SEARSPORT — The Searsport Shores Ocean Campground has been a hive of activity as it prepares to host hundreds for a traditional Armenian picnic on Saturday — and everyone is invited.
Astrig Koltookian Tanguay, who owns the campground with her husband, Steve, grew up going to the picnics hosted by her tight-knit Armenian-American community in New Hampshire and Massachusetts. Now she’s holding her own picnic so that Mainers can taste home cooked Middle Eastern cuisine, groove to klezmer music, take a belly dancing lesson and much more.
“It’s going to be really big. It’s going to be really fun,” she said this week. “I want people to get a sense of what the culture is, a feeling for the food, a happiness for the music.”
The event is a chance for Tanguay, 57, to share her culture, celebrate immigration and raise money for an organization she’s passionate about: the Makers Guild of Maine Stringed Instrument Lending Library.
The Makers Guild, a non-profit that Tanguay helped to found 10 years ago, started the library to help more in the community have access to instruments. The library now boasts around 40 instruments and is hosted in the Carver Memorial Library in Searsport.
“We succeeded in getting this wonderful library,” Tanguay said. “But then we realized that the instruments aren’t going to do any good if we can’t fund lessons and performances.”
Although admission to the all-day event is free, money raised through meal tickets will be used to help pay for those things.
Tanguay’s own family’s immigration story is powerful, and rooted in a terrible chapter of early 20th century history. Armenia, a land-locked country in the highlands of western Asia, was the first state in the world to adopt Christianity. It also was an important crossroad along the ancient Silk Road, a trade route that connected Europe and Asia. But beginning in the late 1800s, it wasn’t always safe for Armenians to live in their homeland. During the Armenian genocide of 1915 to 1918, around 1 million ethnic Armenians were murdered by the Turks of the Ottoman Empire.
Many of the survivors fled Armenia and settled around the world. The northeastern United States was one major destination.
Her grandparents were among those who came here. Her grandfather emigrated to Lowell, Massachusetts, as an 18-year-old, and her grandmother was a mail order bride who had made a dramatic escape from the region when she was 5 years old.
“She told the story of going out of Syria in the basket on the back of a camel, being hidden, because her parents and all of her family had been killed,” Tanguay said.
Her grandmother eventually made it to Italy, and from there traveled to Cuba.
“Then my grandfather picked her out of this newsletter,” Tanguay said.
In the United States, they became enfolded into the Armenian-American community, with cultural ties of religion, language, food, dance and more binding them closely together.
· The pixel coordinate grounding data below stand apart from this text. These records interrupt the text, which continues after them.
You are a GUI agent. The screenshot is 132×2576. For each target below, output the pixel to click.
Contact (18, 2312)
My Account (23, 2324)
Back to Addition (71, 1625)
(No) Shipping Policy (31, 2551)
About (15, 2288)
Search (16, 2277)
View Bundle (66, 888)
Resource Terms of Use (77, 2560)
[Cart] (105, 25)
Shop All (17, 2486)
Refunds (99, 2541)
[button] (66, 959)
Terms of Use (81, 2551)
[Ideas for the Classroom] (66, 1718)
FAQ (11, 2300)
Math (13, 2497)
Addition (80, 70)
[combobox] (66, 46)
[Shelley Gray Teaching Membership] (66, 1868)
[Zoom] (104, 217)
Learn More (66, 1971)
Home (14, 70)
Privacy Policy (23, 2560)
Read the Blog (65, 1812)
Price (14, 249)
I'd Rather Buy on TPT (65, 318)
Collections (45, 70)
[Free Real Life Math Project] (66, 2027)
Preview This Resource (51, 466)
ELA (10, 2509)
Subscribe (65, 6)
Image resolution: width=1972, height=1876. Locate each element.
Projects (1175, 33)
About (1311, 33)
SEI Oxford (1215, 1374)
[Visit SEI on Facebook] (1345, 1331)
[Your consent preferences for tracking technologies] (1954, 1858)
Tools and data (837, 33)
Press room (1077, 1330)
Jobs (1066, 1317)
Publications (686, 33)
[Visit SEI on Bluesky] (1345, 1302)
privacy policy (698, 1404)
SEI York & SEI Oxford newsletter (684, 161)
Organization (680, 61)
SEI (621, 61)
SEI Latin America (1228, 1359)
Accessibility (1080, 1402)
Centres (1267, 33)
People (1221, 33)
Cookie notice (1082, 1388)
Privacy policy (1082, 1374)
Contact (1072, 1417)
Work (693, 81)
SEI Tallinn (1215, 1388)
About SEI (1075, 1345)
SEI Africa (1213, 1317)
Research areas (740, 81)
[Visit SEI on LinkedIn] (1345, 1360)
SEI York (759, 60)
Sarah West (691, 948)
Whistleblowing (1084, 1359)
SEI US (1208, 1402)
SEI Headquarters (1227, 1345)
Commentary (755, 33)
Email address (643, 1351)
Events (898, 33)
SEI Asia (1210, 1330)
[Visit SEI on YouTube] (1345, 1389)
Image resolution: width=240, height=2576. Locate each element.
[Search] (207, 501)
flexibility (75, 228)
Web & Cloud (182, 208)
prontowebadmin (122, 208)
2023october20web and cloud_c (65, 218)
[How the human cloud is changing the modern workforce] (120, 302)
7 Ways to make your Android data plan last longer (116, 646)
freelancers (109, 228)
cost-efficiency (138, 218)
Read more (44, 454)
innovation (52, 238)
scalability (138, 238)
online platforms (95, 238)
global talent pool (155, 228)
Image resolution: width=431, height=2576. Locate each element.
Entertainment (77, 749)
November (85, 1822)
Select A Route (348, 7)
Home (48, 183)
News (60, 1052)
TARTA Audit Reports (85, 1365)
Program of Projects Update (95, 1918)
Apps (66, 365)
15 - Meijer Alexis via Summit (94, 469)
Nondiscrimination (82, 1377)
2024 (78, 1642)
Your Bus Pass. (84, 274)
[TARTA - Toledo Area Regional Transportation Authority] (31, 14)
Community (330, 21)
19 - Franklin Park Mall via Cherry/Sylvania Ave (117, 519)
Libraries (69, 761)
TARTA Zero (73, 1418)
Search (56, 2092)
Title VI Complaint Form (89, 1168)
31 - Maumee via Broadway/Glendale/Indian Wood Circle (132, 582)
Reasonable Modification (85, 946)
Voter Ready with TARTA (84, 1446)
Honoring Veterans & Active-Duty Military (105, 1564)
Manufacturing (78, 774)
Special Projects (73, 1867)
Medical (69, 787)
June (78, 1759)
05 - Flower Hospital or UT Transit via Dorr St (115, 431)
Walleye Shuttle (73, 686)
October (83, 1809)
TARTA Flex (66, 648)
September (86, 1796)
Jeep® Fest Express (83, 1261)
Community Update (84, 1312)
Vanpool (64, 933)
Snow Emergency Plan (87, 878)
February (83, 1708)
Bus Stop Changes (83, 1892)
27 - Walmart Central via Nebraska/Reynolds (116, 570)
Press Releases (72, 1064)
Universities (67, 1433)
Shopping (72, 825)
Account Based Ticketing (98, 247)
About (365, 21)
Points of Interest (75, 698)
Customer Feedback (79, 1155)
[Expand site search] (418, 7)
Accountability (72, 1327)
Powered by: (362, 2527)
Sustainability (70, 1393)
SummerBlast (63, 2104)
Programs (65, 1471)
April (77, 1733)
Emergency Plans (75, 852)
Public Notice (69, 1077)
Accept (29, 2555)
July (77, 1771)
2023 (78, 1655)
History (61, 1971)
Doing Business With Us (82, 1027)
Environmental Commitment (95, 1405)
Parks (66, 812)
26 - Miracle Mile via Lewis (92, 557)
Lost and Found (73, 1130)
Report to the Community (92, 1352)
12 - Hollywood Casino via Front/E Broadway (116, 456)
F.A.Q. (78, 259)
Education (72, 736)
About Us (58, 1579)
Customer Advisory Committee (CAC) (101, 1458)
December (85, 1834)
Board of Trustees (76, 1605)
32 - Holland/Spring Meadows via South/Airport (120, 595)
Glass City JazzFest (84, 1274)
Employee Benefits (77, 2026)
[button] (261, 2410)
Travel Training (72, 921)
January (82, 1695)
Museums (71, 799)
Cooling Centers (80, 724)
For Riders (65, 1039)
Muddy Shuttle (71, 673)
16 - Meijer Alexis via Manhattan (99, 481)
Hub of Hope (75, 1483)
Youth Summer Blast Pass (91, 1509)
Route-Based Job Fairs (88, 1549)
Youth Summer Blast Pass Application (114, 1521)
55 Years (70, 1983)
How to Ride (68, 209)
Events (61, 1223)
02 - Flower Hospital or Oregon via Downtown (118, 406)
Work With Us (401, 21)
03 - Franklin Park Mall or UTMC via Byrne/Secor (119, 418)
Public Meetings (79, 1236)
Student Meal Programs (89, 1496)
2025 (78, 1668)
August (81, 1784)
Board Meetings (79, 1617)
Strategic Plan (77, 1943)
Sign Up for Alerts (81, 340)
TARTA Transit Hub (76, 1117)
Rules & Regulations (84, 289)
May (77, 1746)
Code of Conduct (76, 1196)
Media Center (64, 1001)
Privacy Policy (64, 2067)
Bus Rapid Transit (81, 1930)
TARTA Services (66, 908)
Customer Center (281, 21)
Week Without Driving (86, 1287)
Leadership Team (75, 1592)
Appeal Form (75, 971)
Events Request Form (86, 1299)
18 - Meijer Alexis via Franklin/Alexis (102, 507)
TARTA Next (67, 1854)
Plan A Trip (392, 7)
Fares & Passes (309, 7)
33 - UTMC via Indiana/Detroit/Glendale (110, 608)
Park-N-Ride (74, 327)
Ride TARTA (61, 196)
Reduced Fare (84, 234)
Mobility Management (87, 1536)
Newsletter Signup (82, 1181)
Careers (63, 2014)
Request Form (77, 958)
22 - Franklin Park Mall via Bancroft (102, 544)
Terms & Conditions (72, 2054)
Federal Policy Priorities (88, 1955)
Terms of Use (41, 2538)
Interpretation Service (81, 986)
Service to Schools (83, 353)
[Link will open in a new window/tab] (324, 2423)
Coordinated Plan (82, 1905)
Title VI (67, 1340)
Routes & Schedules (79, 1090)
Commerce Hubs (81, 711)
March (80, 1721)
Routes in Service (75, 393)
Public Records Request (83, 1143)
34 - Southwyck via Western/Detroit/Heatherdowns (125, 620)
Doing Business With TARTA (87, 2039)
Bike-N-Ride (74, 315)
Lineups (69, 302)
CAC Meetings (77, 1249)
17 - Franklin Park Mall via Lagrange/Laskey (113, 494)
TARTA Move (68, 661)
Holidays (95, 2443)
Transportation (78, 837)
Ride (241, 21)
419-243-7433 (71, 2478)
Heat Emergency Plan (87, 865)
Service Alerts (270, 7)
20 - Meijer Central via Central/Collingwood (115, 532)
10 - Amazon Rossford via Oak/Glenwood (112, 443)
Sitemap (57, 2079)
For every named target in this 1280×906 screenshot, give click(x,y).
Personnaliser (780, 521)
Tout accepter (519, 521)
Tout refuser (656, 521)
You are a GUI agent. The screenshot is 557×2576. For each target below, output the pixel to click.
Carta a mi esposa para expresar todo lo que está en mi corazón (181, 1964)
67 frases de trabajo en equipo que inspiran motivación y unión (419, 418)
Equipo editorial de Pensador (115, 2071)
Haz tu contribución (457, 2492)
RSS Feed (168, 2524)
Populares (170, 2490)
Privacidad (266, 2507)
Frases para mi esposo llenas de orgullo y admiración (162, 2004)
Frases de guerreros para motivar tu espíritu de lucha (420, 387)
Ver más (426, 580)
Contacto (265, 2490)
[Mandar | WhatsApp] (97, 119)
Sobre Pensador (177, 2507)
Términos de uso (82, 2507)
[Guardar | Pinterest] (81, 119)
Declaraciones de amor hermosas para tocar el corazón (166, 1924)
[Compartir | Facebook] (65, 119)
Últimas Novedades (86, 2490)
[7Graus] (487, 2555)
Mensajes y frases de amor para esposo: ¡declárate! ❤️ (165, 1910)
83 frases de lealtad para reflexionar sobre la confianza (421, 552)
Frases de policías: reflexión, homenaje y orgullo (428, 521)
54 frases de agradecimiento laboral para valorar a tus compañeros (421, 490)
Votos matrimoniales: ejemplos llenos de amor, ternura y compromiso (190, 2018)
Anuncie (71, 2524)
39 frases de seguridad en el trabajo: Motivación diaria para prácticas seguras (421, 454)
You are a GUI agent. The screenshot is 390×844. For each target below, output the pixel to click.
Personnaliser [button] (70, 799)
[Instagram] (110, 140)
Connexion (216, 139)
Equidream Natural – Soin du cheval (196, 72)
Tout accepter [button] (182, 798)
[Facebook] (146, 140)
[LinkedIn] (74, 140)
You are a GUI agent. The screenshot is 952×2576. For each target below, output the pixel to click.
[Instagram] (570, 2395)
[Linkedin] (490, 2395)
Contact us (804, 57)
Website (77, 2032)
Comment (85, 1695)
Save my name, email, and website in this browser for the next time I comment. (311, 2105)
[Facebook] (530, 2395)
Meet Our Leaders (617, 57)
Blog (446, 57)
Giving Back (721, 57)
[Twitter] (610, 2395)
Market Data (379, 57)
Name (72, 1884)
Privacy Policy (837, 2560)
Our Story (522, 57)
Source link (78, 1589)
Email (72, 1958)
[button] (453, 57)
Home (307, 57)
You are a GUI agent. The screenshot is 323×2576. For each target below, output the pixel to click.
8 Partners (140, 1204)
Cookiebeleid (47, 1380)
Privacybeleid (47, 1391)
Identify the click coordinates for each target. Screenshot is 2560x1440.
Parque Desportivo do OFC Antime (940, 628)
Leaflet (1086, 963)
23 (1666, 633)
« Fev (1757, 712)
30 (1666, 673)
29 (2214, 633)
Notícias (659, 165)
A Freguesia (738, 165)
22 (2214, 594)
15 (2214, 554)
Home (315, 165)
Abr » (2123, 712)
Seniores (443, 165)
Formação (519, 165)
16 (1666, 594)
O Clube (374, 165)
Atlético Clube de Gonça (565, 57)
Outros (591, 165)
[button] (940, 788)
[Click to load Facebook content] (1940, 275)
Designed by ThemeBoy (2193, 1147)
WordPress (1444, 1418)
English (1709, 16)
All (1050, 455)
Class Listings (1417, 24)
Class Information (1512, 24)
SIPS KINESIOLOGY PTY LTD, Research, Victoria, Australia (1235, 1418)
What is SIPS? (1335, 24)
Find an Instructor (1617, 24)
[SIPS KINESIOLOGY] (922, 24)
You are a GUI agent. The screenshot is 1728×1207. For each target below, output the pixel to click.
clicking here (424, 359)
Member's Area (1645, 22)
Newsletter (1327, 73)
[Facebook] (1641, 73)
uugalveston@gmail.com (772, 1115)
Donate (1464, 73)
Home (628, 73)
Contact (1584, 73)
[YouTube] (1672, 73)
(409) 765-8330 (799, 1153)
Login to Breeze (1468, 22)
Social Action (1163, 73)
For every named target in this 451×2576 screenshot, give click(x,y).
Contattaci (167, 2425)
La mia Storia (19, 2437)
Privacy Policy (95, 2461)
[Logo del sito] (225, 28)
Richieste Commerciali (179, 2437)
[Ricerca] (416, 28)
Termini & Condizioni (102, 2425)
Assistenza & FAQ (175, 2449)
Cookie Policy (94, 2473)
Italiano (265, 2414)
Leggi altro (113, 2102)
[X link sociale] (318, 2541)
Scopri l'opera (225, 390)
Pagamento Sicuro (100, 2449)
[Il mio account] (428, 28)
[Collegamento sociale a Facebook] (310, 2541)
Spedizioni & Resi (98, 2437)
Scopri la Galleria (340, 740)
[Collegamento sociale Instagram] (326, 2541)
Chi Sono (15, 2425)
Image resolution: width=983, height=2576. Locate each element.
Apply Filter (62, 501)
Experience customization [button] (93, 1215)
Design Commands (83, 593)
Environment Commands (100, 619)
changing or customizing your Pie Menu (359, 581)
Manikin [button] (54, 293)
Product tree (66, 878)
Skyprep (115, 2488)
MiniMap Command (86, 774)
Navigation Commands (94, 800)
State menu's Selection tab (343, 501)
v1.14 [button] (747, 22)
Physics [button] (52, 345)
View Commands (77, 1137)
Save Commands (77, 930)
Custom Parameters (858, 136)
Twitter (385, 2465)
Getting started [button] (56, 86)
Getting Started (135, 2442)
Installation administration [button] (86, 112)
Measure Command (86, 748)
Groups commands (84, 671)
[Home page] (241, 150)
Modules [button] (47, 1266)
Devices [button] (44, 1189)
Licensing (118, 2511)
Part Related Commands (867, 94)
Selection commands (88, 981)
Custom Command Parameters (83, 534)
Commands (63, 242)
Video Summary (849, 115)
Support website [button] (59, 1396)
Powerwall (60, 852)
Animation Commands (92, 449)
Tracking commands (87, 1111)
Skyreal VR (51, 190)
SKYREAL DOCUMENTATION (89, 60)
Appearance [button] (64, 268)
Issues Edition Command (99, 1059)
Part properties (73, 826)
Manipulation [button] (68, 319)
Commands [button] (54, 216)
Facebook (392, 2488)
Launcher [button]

Summer picnics were one of Tanguay’s favorite kinds of gatherings.
“Feeling the warm sun on your face, making and moving the music and sharing delicious home-cooked dishes with all their stories and memories makes you so joyful and glad to be alive,” she said. “It connects you to your extended family, your community, your own history and the beauty of the outdoors.”
Those are the things she wants to share with people this weekend. Eight ladies — five Armenian and three non-Armenians — will cook up a feast in the indoor-outdoor campground kitchen. The planned offerings include an appetizer plate, called a messe, with Armenian string cheese, kalamata olives, Syrian bread and halvah, a sweet confection made of sesame seeds, tahini, sugar, pistachios and honey. The main course will feature grilled shish kabob and rice pilaf, which Tanguay expects to be both delicious and a topic of much conversation among the cooks.
“If you want to know about warm and welcoming, you listen to five women talk about how to make 150 servings of pilaf,” she said.
Those who don’t wish to eat the whole meal, which is $49, can dine on a la carte offerings including kufteh, a kind of Armenian falafel, salad and pita bread.
Picnic goers also can enjoy music from the Armenian Band in the afternoon, klezmer tunes from the Casco Bay Tummlers beginning at 7:30 p.m., food demonstrations, mandala weaving, pottery being fired under the stars, belly dancing performance and group lessons and more.
Above all, Tanguay is looking forward to sharing the culture that shaped her with midcoast Mainers.
“The food and the music, the embroidery, the opinionated women,” she said. “That’s a really big part of it. Strong women.”